There is practical benefit in the sense of timelessness. For instance, the great majority of things we ordinary time-bound types get angry about are as nothing when viewed from sufficient spiritual altitude. It reminds me of the story of a great soul who repeatedly struck a match only to have it blown out by the wind. His friend noticed his extraordinary calm in the midst of this and asked:

“Don’t you ever get impatient?”

“Why should I?,” he answered, “I have eternity in front of me.”

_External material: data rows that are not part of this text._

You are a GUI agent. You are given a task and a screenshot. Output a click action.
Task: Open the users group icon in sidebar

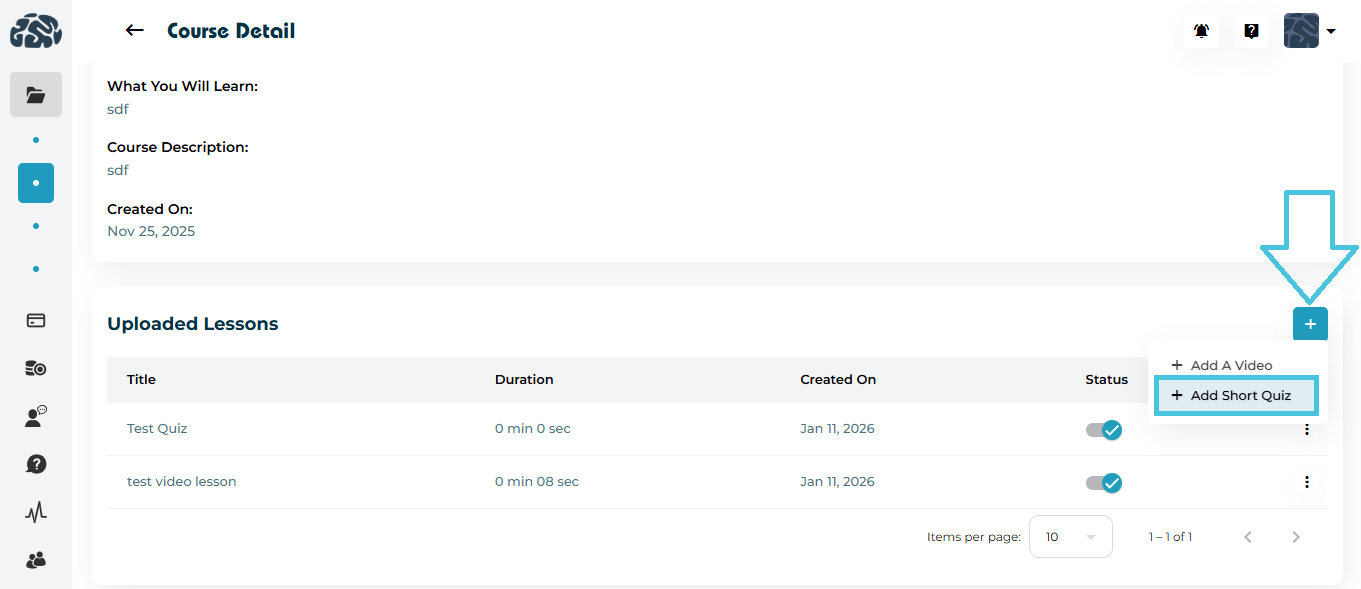36,560
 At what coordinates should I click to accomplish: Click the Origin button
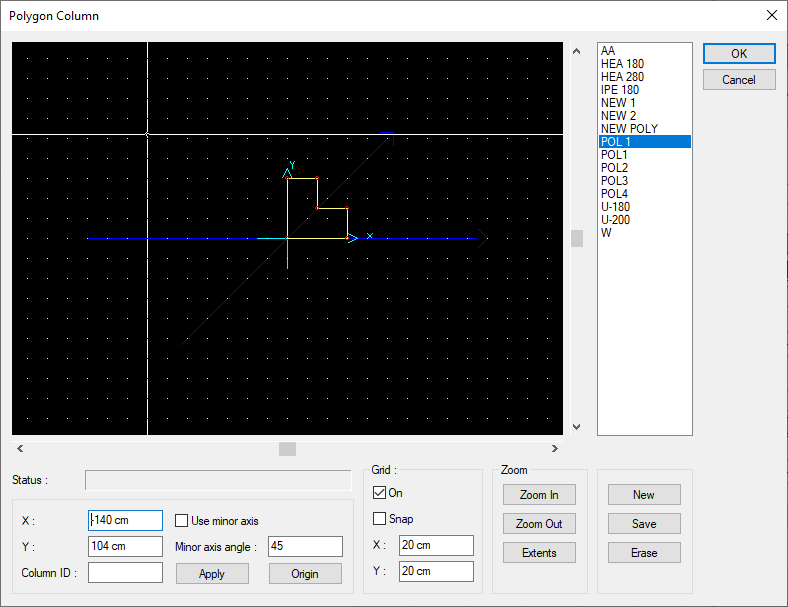[x=305, y=574]
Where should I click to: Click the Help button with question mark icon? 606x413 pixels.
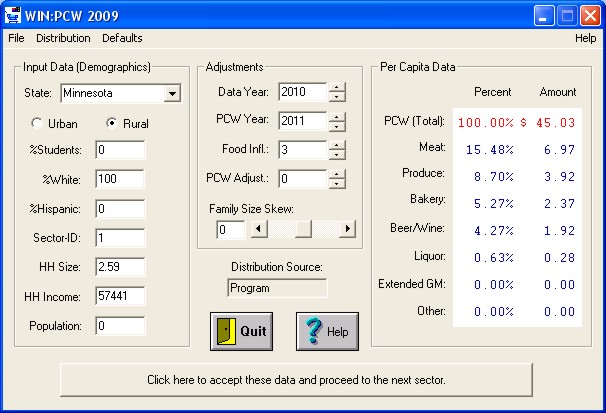(x=327, y=331)
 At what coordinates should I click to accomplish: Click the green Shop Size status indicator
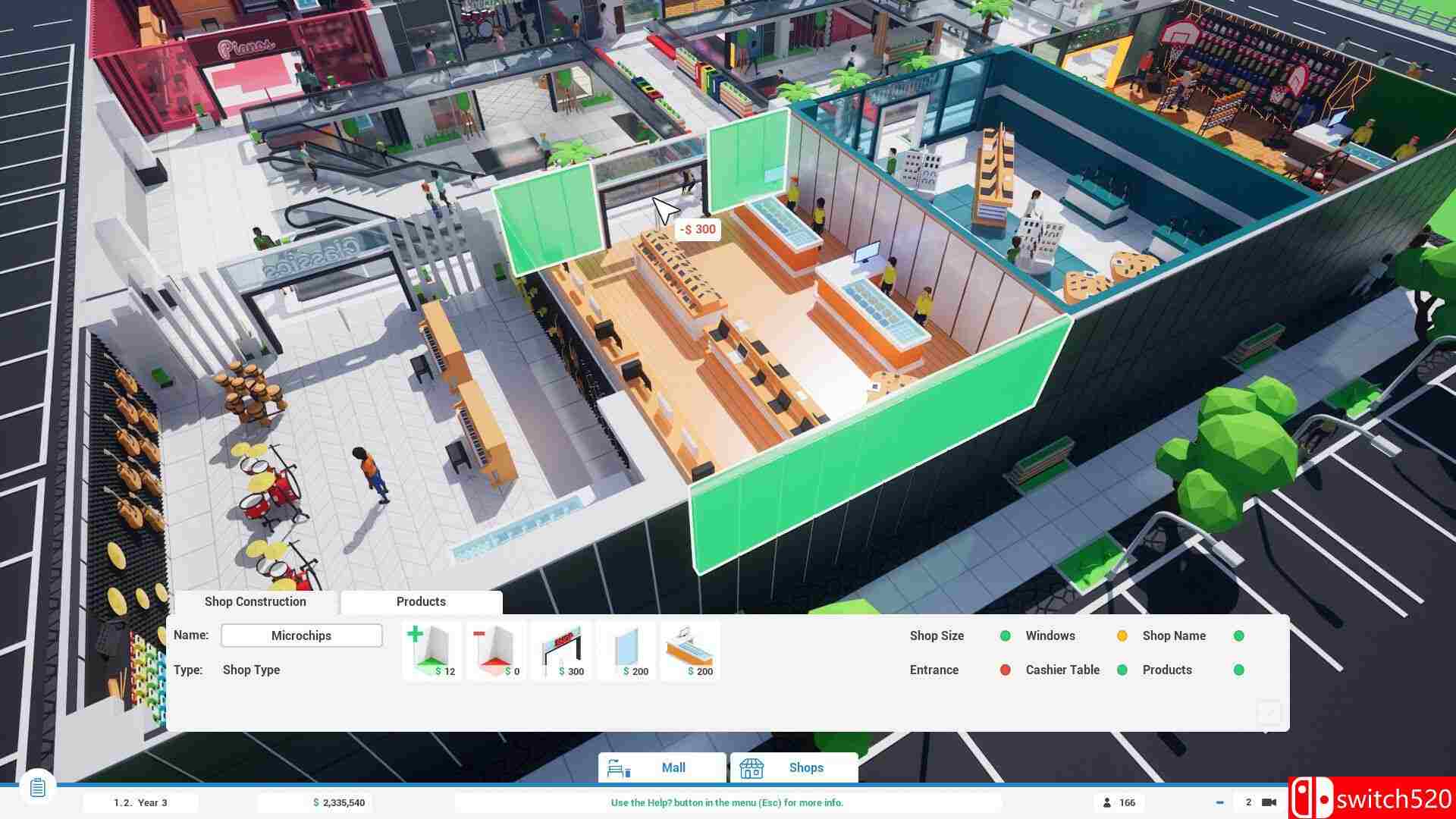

But our sense of the infinite is often not strong enough to release us from bad habits and unhappy reactions to people and circumstances. Moreover, even our spiritual aspirations add fuel to fires of our problems. Whether from spiritual aspirations or more material motives, the relativistic part of us is imbued with a sense of urgency and dissatisfaction with things as they are. We feel “There is no time to lose.” But there is or can be, at the same time, a more serene self, undisturbed by unfolding events; it is self touched by the timeless. In one of his poems Robert Browning writes, “God is in his heaven and all’s right with the world.” Many mystics down the ages have voiced a similar impression. The mystic says, “Time does not exist,” and we have all the time in the world; the practical self deals with urgent issues. We have one aspect of truth in timeless terms and another aspect in the practical relativistic world of time.

Overemphasis on the relative or the timeless yields different pathologies, but health must be in balance. After repeated attempts we are impatient when the match fails to light. It is because we ourselves are not on fire with the realization of the infinite. If we live too much in the urgency of the moment we fail, yet if we are divorced from practical labor and responsibility we also fail. So it seems we must coordinate heaven and earth, the transcendental and the practical–perhaps then to strike a golden mean, to act rightly in the world while in continuity with the infinite.